Add reserved potatoes, ham, and matchstick carrots. Simmer for about 1/2 hour. And done. I didn't talk about seasoning. That's because it's a personal thing. I used what probably amounts to 1-2 Tablespoons of dill, 1/2 teaspoon of white pepper and salt to taste. Bear in mind that ham is salty. I add salt very gradually in every step so as to not over salt. Also this time I added 3 slices of leftover bacon before puréeing. So there's that. (Adds smoke and salt too). But you do what you want.
"But make sure you write down your changes because I won't always be there to answer the phone," Ma would say.

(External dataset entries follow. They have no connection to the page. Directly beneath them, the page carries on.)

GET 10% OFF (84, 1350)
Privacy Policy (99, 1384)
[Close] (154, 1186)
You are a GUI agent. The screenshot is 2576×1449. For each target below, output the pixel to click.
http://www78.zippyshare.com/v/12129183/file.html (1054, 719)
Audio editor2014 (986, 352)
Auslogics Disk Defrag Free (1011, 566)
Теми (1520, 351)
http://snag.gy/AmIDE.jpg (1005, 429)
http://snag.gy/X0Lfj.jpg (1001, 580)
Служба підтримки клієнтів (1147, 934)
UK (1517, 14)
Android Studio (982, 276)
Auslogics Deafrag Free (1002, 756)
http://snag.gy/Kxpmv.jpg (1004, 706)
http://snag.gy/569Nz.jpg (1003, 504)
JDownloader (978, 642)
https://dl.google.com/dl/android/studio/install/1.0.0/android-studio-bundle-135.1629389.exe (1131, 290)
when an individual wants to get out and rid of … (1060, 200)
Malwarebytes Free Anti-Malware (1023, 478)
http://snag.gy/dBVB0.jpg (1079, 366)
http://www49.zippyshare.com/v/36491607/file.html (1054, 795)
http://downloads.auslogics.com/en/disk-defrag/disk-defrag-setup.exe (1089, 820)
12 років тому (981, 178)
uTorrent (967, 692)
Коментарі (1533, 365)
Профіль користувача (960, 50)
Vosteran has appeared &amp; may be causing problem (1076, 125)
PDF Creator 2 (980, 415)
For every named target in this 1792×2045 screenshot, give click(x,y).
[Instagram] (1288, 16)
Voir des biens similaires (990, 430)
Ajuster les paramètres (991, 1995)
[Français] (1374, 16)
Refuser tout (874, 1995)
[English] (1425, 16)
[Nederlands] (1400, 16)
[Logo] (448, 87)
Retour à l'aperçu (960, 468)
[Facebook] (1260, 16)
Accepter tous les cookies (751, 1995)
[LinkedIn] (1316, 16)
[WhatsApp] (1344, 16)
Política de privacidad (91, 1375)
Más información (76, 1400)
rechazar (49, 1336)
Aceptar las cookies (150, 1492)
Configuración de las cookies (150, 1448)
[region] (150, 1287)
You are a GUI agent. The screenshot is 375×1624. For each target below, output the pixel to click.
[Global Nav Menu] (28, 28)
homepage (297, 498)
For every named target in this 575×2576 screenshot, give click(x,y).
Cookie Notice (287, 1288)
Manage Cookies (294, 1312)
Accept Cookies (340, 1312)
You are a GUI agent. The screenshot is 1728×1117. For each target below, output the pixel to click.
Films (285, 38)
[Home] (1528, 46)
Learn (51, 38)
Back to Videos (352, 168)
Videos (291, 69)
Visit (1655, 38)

Author Jenna (Cleary) Edwards, who blogs at http://vievieandmama.com/, writes: "My family is all from South Buffalo, but my parents transplanted us to Springville right after I was born. I've been in North Buffalo since 1999. My grandparents lived on Mariemont Avenue. My grandmother was a very strong matriarch and tied the family together. Part of that is the wonderful comfort food she was always 'making' us eat, even if we were stopping by after already having dinner. My great-grandparents were first generation immigrants from Ireland. We still have ties to family over there. Vincent Talty, Ma's first cousin and father of Stephan Talty, author of 'Black Irish,' was present at her burial in 2013."